By Ryan LavnerJanuary 18, 2018, 12:10 pm

It was an auspicious 2018 debut for Rory McIlroy.

Playing alongside world No. 1 Dustin Johnson for his first round since October, McIlroy missed only one green and shot a bogey-free 69 at the Abu Dhabi HSBC Championship. McIlroy is three shots back of reigning Race to Dubai champion Tommy Fleetwood, who played in the same group as McIlroy and Johnson, and Hideto Tanihara.

Starting on the back nine at Abu Dhabi Golf Club, McIlroy began with 11 consecutive pars before birdies on Nos. 3, 7 and 8.

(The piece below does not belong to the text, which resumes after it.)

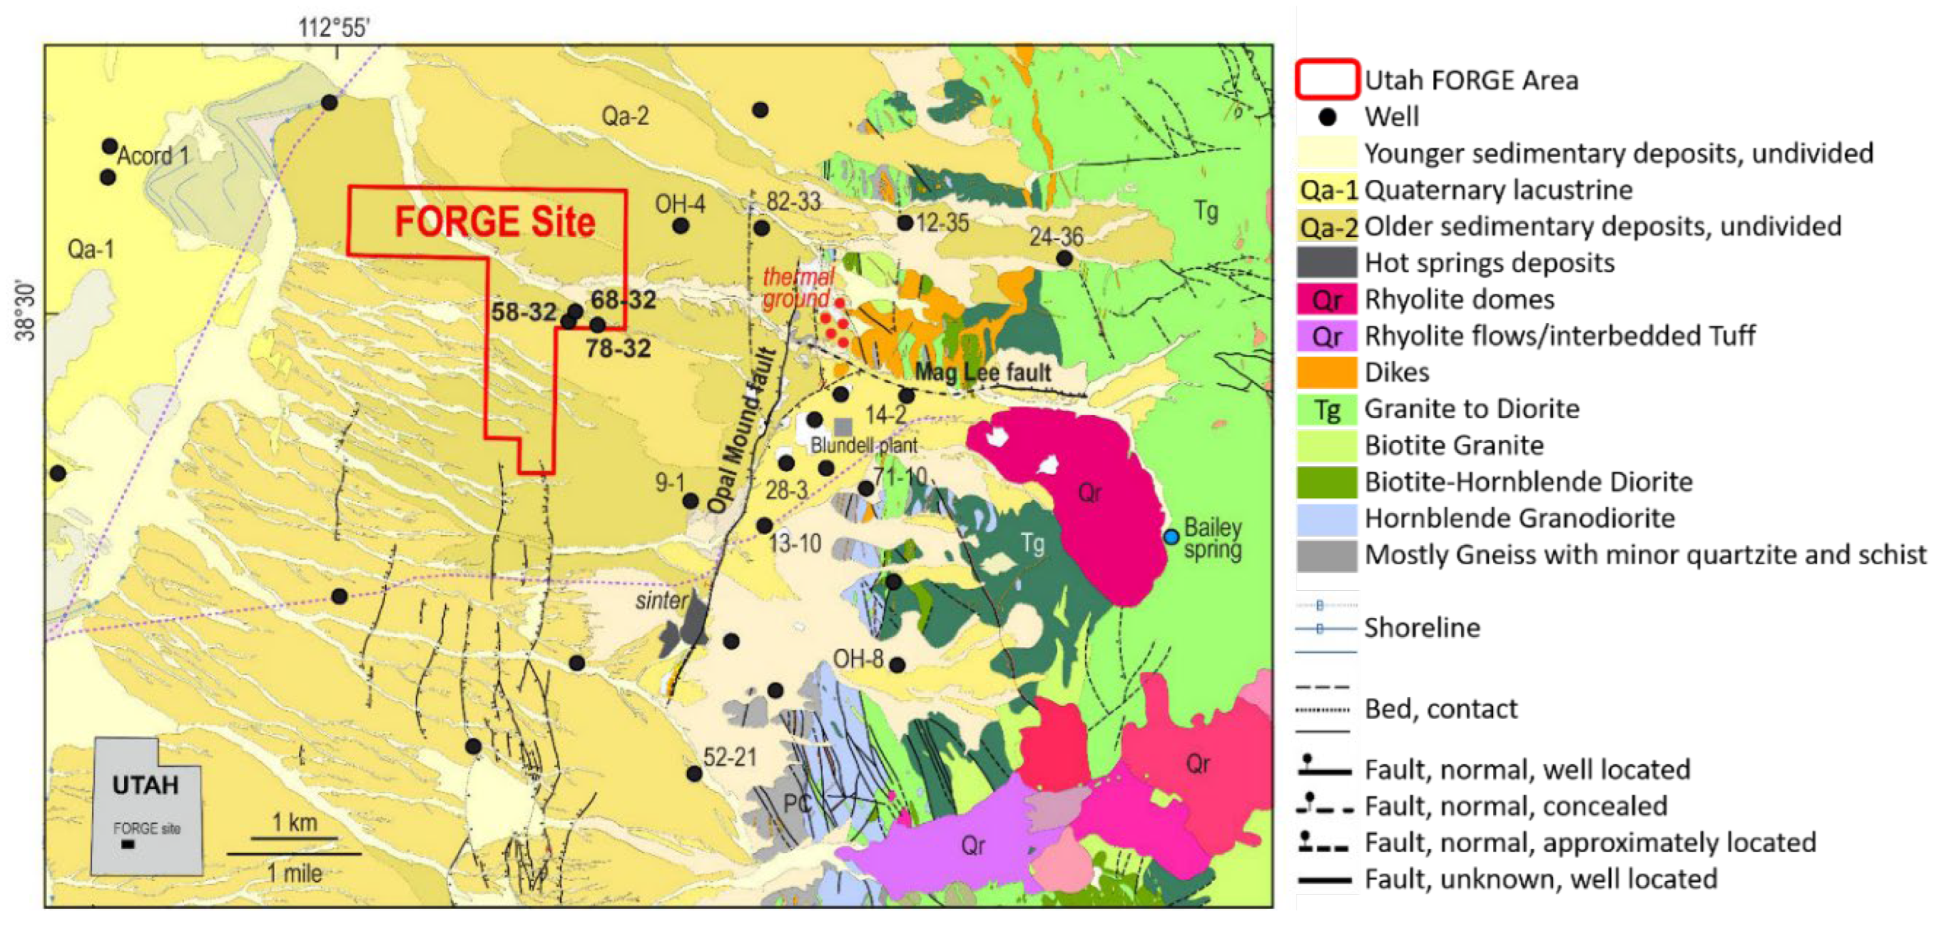Click the 12-35 well dot
The width and height of the screenshot is (1934, 926).
[905, 223]
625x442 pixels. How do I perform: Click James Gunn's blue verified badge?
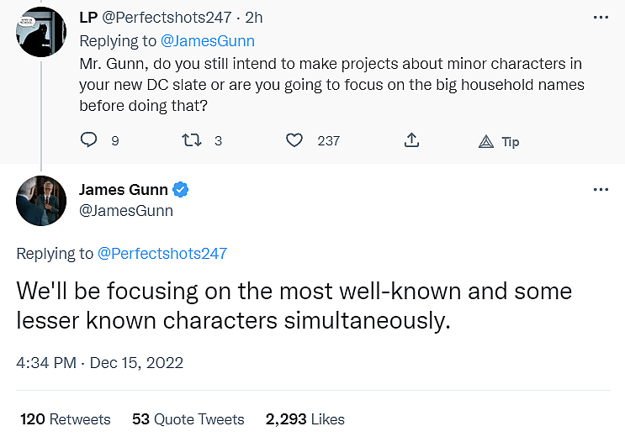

Full-field scores from the Abu Dhabi HSBC Championship


“I was excited to get going,” he told reporters afterward. “The last couple of months have been really nice in terms of being able to concentrate on things I needed to work on in my game and health-wise. I feel like I’m the most prepared for a season that I’ve ever been, but it was nice to get back out there.”

Fleetwood, the defending champion, raced out to another lead while McIlroy and Johnson, who shot 72, just tried to keep pace.

“Tommy played very well and I was just trying to hang onto his coattails for most of the round, so really pleased – bogey-free 69, I can’t really complain,” McIlroy said.

This was his first competitive round in more than three months, since a tie for 63rd at the Dunhill Links. He is outside the top 10 in the world ranking for the first time since 2014.